Extract
« Two down, ten to go: "Illusion Travels By Streetcar," Luis Bunuel, 1954 | Main | Palate cleanser »

October 09, 2008


Feed You can follow this conversation by subscribing to the comment feed for this post.


Oh dear, the two specific Longworth links appear broken? or is it just me?

I love Durbin, I wish she would break down and do some interviews. Bet she has a lot of great stories still.


Did you quote anything original she wrote? If you just pulled a few words from Soderbergh, and then used two common terms she also used, I fail to see why this Internet hissy-fit was at all necessary. You're not writing investigative journalism here.

I also like how she tries to make hay out of young critics disagreeing with old critics. I don't think she's entirely off the mark; I've seen quite a few biopics/attempts to capture a culture that I didn't engage with because they were trading off of a cultural memory that was formed before I was born. That said, any critic being fair to a film acknowledges this and tries to put it aside.


My reaction to the film wasn't terribly dissimilar to Karina's, which I guess throws a kink into her generational divide theory.

Source excerpt
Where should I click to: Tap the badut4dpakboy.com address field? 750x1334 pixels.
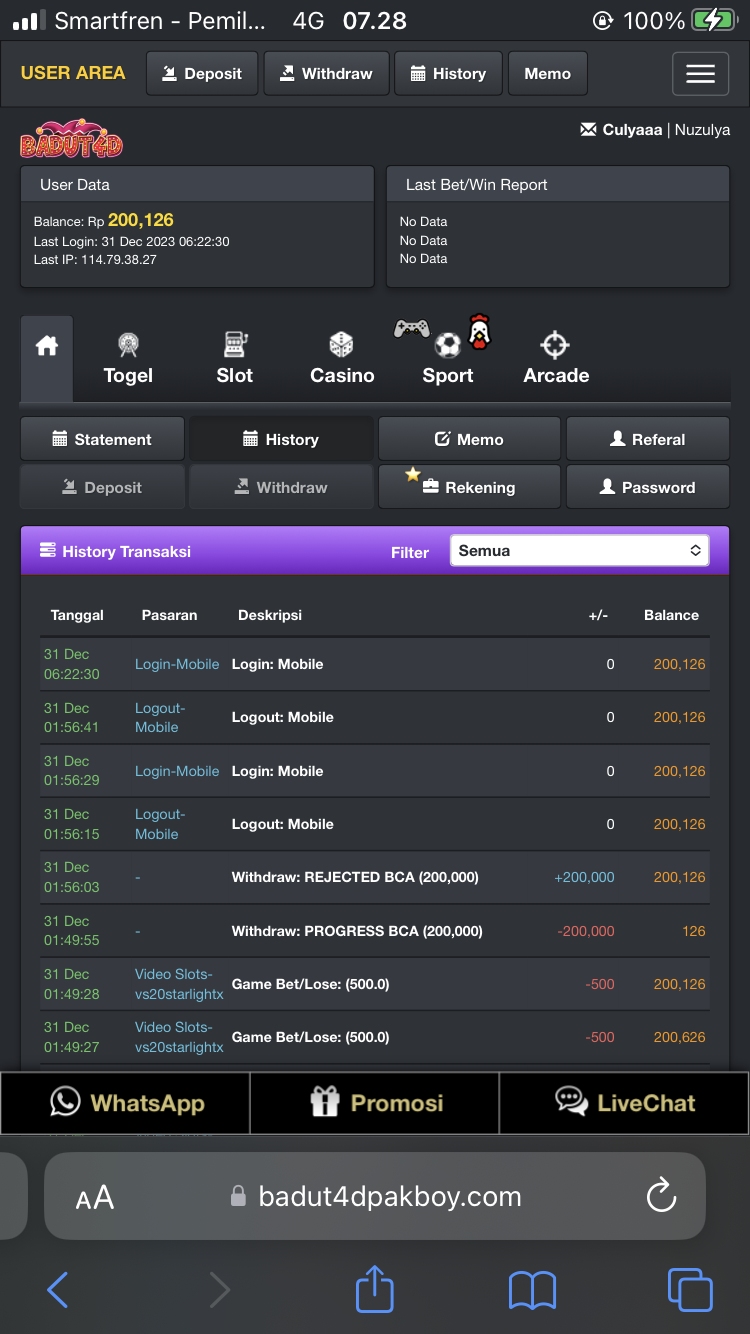390,1197
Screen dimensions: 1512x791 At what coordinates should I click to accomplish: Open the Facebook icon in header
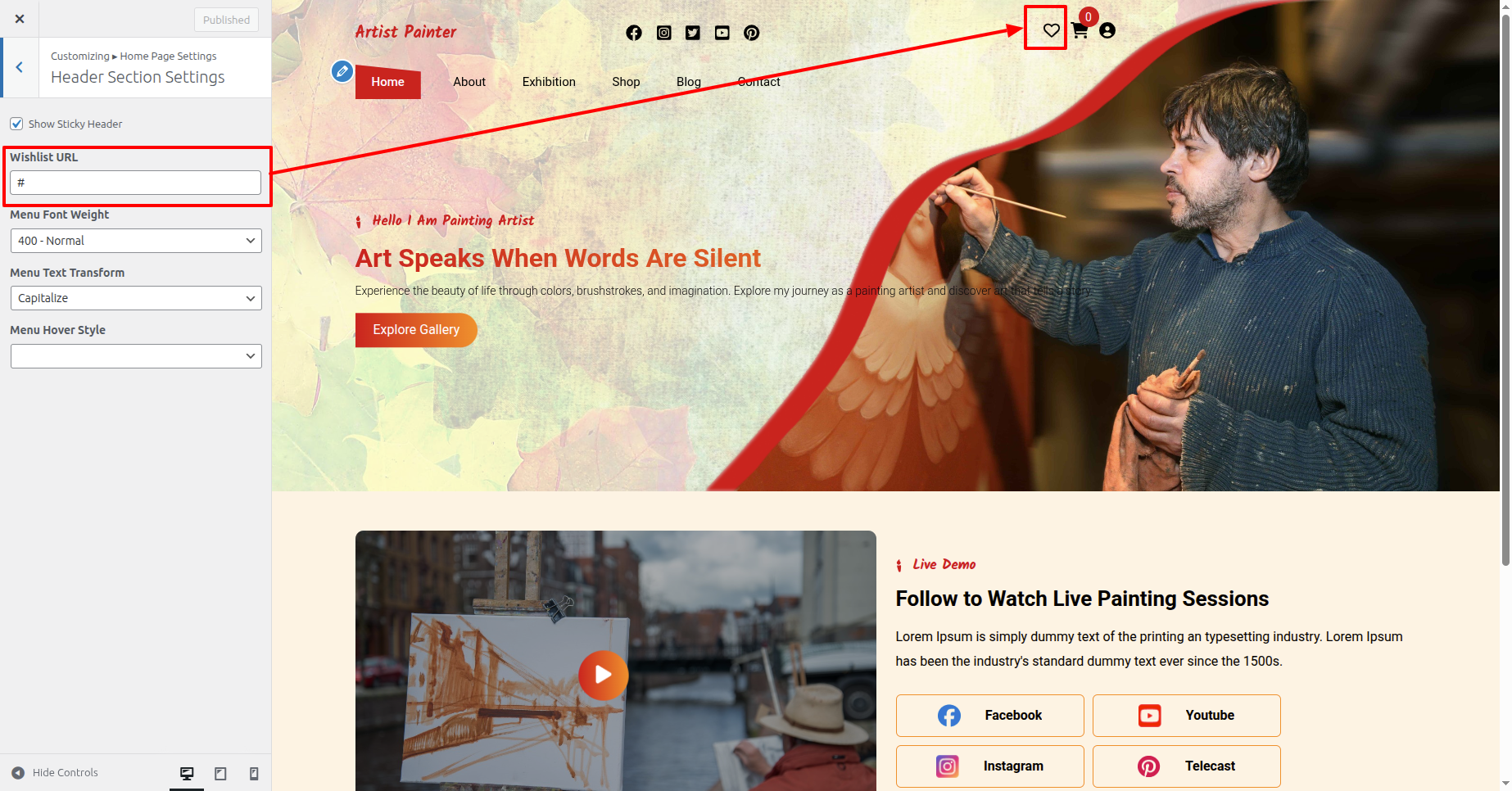click(x=634, y=33)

Set of tasks
1. In the blog comment thread, whom does one commenter wish would agree to do some interviews?
2. Pick up the blog comment thread after its last comment and write what comes next.

Results for the exercise
1. Durbin.

2.
Glenn Kenny

Very brave of you to acknowledge that, Senator McCain.


I wouldn't call it a "hissy fit." Glenn quoted a phrase from my review directly, without linking to it, which just seemed...weird. I was going to ignore it, until I had another thought that was related which seemed worth blogging. When I blogged that other thought, I thought I might as well explain why I ignored it for so long. That's all.

I haven't been blogging much lately because I've been having, um, mental problems, which have made it difficult for me to articulate much of anything. Guess I tried to get back in the saddle too soon.


I hope I don't sound snarky or anything like that, but can we rein back on the use of "blog" as a verb? As in "blogged that other thought"? That's not going to turn out to be an actual thing people say, is it?

Glenn Kenny

It's a little late for that, Bill. People have been saying stuff like "Are you gonna blog this?" or "Are you gonna blog me" for years now.

@Karina—I'm sorry to hear you're in mental distress, and don't want to contribute to any further such woe. As the title for that Bonzo Dog Band album says, "Let's Make Up And Be Friendly." Feel better.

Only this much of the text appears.